What happens during post-mortem?

Post-mortem for different animals is almost the same save for a few differences. The clinical signs aid the veterinarian to decide how best to approach this critical exam and exercise caution where necessary. In that regard therefore, it is prudent to disclose as much information as possible and be truthful while at it. The actual examination is two phased: external and internal. For the external one, the vet checks for external parasites, wounds, colouration among other observable signs on the animal’s body.

Next is the internal examination.

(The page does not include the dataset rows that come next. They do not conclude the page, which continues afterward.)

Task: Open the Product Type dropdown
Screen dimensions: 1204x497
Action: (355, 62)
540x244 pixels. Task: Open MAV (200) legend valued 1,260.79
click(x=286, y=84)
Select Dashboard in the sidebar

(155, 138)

Here the vet and the team removes the feathers or skin of the animal and observes how the whole body is. After this, the vet makes entry into the body cavities and examines each organ, systematically. The vet notes the colour, smell, feel, size, position of the contents in the body cavities. From this, the veterinarian comes up with several possible causes of death.

Narrowing down to the exact cause of death

Depending on the clinical signs, observations and changes seen, they take samples for further investigation. The samples could be a liver, faecal, intestinal contents, blood, lymph node among others. The samples undergo parasitology, microbiology, toxicology or virology analysis. The reports from these tests helps the veterinarian narrow down to the exact cause of death.